— OBJECTIVE —
Repeat the stretch of the material from the line containing "What do you see at coordinates (830, 87)" through the line containing "coordinates (532, 924).", word for word.
-- start RECORDS SHOWN --
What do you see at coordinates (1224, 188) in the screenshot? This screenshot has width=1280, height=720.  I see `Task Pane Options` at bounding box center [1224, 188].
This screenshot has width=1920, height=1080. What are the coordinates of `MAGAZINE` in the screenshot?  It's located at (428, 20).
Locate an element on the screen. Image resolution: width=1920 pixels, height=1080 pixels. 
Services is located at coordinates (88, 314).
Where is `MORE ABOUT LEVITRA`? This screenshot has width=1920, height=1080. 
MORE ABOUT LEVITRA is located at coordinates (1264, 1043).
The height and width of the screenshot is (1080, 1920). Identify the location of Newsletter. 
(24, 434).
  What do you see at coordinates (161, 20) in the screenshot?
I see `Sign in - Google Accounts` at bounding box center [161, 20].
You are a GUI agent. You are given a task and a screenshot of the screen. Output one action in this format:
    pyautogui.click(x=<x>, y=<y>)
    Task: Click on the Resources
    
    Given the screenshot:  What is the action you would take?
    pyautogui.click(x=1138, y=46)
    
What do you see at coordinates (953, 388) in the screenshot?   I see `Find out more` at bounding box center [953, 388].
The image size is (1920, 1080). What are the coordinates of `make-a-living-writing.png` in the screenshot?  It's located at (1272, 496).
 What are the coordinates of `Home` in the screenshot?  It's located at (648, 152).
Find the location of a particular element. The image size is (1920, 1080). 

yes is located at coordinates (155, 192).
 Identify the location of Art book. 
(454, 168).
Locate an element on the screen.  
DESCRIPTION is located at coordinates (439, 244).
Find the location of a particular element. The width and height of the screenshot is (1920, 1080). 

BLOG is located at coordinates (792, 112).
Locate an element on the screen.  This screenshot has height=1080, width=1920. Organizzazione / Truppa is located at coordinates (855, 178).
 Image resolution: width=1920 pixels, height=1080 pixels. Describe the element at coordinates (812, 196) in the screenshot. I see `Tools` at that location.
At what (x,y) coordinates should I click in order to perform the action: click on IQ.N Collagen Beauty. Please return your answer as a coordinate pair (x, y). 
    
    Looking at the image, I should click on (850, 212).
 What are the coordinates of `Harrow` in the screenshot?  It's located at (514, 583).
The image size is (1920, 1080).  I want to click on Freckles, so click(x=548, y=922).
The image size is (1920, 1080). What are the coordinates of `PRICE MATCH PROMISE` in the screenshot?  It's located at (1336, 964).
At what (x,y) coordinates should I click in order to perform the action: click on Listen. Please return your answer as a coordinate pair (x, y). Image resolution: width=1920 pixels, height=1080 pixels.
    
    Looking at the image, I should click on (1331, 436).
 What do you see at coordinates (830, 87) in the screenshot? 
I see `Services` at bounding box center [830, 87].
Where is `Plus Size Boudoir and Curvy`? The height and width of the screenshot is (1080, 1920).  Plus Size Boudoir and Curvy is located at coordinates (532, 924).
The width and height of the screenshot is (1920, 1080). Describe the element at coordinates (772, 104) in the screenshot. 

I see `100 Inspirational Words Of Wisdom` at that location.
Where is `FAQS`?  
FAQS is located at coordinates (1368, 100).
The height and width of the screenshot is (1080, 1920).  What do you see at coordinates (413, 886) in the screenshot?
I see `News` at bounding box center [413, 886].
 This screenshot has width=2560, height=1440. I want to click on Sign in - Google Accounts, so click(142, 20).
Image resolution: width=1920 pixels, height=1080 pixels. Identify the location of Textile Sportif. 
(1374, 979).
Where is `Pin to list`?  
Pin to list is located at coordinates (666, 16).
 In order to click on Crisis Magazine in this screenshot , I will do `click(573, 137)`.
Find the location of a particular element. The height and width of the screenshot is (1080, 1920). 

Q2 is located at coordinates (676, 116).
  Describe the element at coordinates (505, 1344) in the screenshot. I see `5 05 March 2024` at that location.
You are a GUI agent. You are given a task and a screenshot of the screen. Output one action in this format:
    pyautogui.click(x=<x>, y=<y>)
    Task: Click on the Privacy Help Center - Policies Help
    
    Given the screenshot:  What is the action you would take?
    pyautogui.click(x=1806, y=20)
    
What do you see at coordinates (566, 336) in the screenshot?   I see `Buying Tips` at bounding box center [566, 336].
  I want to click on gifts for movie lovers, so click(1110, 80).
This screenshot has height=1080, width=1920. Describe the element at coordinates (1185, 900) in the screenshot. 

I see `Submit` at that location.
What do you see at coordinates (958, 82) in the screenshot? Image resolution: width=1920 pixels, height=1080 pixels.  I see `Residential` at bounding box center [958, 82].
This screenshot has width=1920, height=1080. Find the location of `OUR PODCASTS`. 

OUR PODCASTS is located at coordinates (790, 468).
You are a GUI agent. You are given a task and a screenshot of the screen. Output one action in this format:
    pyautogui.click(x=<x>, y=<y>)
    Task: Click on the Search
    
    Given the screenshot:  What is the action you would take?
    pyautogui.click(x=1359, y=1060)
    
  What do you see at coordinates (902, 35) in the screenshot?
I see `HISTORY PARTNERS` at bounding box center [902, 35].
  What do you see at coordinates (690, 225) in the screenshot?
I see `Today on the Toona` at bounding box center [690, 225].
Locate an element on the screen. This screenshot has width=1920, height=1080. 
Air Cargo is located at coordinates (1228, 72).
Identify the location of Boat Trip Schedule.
-- end RECORDS SHOWN --
— TASK ANSWER —
 What do you see at coordinates (830, 87) in the screenshot? 
I see `Services` at bounding box center [830, 87].
Where is `Plus Size Boudoir and Curvy`? The height and width of the screenshot is (1080, 1920).  Plus Size Boudoir and Curvy is located at coordinates (532, 924).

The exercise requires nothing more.